Katy Perry’s song is relevant 3 years after it was released, and it still speaks to almost every age group that uses social media and technology. As a teenager, I was using social media far too much and I was using it in a way, to document time spent with friends and to keep up with them by staying ‘cool’ or ‘popular’ online. However, after experiencing cyber bulling from people I thought were close friends, and as I have grown older, distancing myself from social media and stripping it back to basics has enabled me to focus more on myself, my loved ones and the world around me. I only use social media as a way of communication between loved ones, or sharing memes and funny videos to each other. I rarely upload new photographs of myself or family and I only send them to loved ones through private messages. I am more aware of the world around me and have taken interest in different aspects of it and new hobbies rather than focusing on social media. As Katy Perry’s video suggests, I have ‘woken up’ and am seeing digital technology, especially social media, in a whole new light.

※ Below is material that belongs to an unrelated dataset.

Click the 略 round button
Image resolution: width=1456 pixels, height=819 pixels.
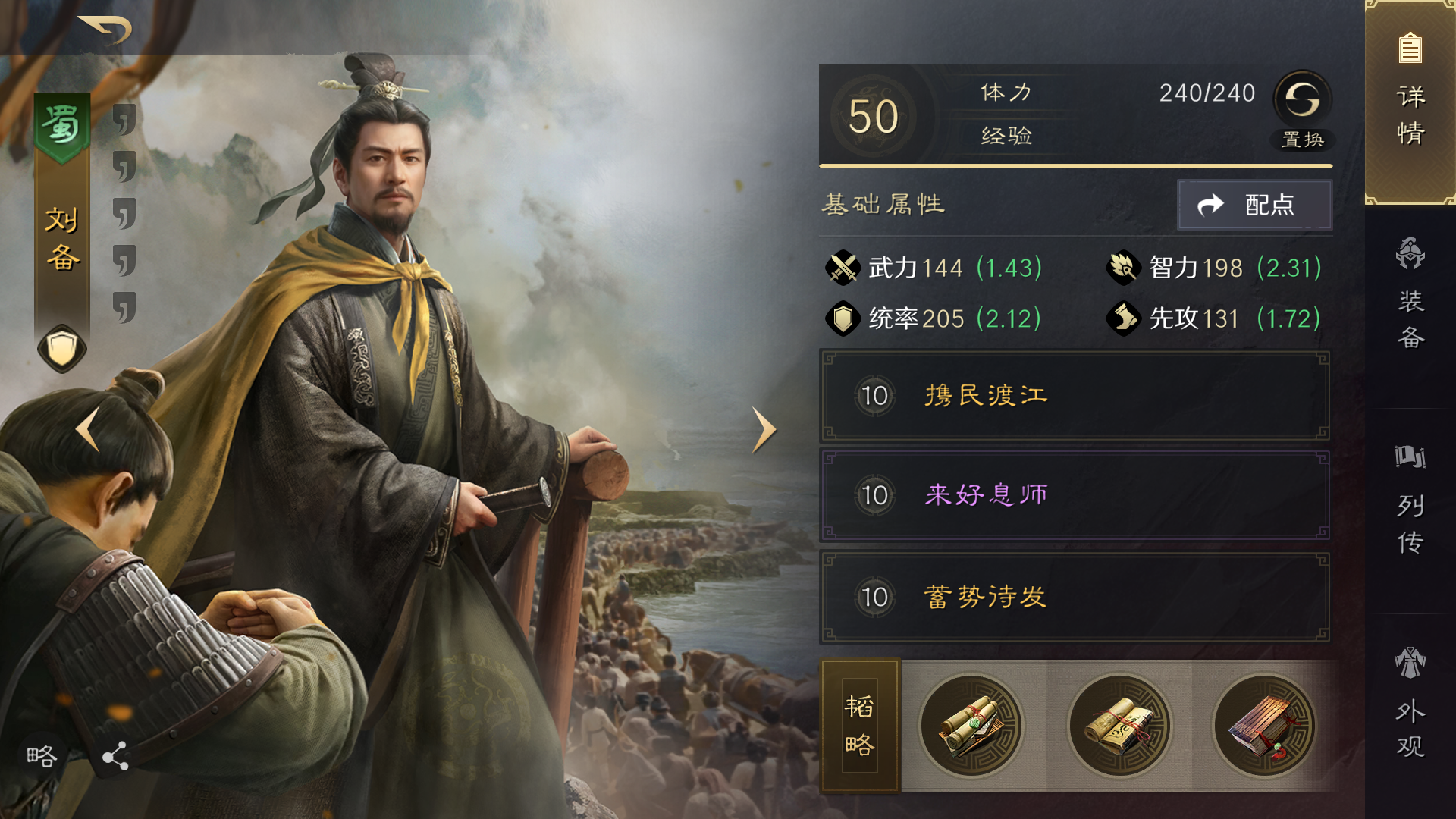point(41,756)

I completely understand the pros and cons of digital technology and social media, however, I believe my past experiences with social media and bullying have guided my Assignment 3 Critical Essay and I have a somewhat negative view on digital technology and social media because of this.

For Assignment 4, I want to look at digital identities on social media and the digital culture we have today focusing especially on the selfie craze and the use of apps, filters and lenses we use to alter and manipulate our image.

I want to research photographers who’s work may be selfie based, photographers that are known for producing self portraits or portraits of others. I want to research photographers who use different techniques, whether it be digital or handmade, in order to make or distort their portraits or self portraits. I want to research photographers that may use popular apps such as Snapchat, Instagram or Facebook to make their work or who may use filters or processing apps for their work. I want to research photographers who expose the users who are obsessed, engrossed or ‘chained’ to social media and digital technology and the users who are the complete opposite and are private and may only use digital technology and social media as a form of communication. I have several ideas for my final pieces for Assignment Four, however, I am hoping that by researching several photographers, I will be able to gain inspiration from their work in order to make my final decision.